▶ **What you are asked to do**
Repeat the records below word for word.
===
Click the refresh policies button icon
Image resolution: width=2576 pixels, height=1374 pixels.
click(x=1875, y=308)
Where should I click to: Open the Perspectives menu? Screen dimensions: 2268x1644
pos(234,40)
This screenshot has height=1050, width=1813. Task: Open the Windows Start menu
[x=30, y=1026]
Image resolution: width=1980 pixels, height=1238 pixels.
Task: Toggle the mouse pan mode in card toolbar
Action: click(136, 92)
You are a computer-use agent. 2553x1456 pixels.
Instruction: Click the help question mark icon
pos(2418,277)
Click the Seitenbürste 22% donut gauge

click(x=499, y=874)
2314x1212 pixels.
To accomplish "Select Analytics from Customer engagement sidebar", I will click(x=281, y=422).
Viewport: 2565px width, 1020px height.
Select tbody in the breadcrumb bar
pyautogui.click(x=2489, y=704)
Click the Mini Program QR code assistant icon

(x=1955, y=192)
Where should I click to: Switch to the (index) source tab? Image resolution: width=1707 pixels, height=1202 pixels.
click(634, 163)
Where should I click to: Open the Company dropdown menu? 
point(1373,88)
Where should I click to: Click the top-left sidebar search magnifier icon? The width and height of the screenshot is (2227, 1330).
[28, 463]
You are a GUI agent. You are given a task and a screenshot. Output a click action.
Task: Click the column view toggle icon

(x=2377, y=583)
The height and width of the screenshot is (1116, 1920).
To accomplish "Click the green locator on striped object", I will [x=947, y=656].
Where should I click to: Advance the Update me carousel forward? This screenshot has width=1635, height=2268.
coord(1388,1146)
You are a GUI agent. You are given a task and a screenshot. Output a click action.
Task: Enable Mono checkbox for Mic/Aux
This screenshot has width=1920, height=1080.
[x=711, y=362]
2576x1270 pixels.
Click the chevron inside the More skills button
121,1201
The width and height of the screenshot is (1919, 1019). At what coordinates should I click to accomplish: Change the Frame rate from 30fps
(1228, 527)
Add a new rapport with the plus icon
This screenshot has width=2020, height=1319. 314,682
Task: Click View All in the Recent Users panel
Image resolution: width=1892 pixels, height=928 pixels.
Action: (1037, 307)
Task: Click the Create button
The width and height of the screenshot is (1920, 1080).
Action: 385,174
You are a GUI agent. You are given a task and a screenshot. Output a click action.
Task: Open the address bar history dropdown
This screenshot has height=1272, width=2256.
===
▶ **Output for this exercise**
Click the refresh policies button icon
Image resolution: width=2576 pixels, height=1374 pixels.
click(x=1875, y=308)
Where should I click to: Open the Perspectives menu? Screen dimensions: 2268x1644
pos(234,40)
This screenshot has height=1050, width=1813. Task: Open the Windows Start menu
[x=30, y=1026]
Image resolution: width=1980 pixels, height=1238 pixels.
Task: Toggle the mouse pan mode in card toolbar
Action: click(136, 92)
You are a computer-use agent. 2553x1456 pixels.
Instruction: Click the help question mark icon
pos(2418,277)
Click the Seitenbürste 22% donut gauge

click(x=499, y=874)
2314x1212 pixels.
To accomplish "Select Analytics from Customer engagement sidebar", I will click(x=281, y=422).
Viewport: 2565px width, 1020px height.
Select tbody in the breadcrumb bar
pyautogui.click(x=2489, y=704)
Click the Mini Program QR code assistant icon

(x=1955, y=192)
Where should I click to: Switch to the (index) source tab? Image resolution: width=1707 pixels, height=1202 pixels.
click(634, 163)
Where should I click to: Open the Company dropdown menu? 
point(1373,88)
Where should I click to: Click the top-left sidebar search magnifier icon? The width and height of the screenshot is (2227, 1330).
[28, 463]
You are a GUI agent. You are given a task and a screenshot. Output a click action.
Task: Click the column view toggle icon

(x=2377, y=583)
The height and width of the screenshot is (1116, 1920).
To accomplish "Click the green locator on striped object", I will [x=947, y=656].
Where should I click to: Advance the Update me carousel forward? This screenshot has width=1635, height=2268.
coord(1388,1146)
You are a GUI agent. You are given a task and a screenshot. Output a click action.
Task: Enable Mono checkbox for Mic/Aux
This screenshot has width=1920, height=1080.
[x=711, y=362]
2576x1270 pixels.
Click the chevron inside the More skills button
121,1201
The width and height of the screenshot is (1919, 1019). At what coordinates should I click to accomplish: Change the Frame rate from 30fps
(1228, 527)
Add a new rapport with the plus icon
This screenshot has width=2020, height=1319. 314,682
Task: Click View All in the Recent Users panel
Image resolution: width=1892 pixels, height=928 pixels.
Action: (1037, 307)
Task: Click the Create button
The width and height of the screenshot is (1920, 1080).
Action: 385,174
You are a GUI agent. You are given a task and a screenshot. Output a click action.
Task: Open the address bar history dropdown
This screenshot has height=1272, width=2256.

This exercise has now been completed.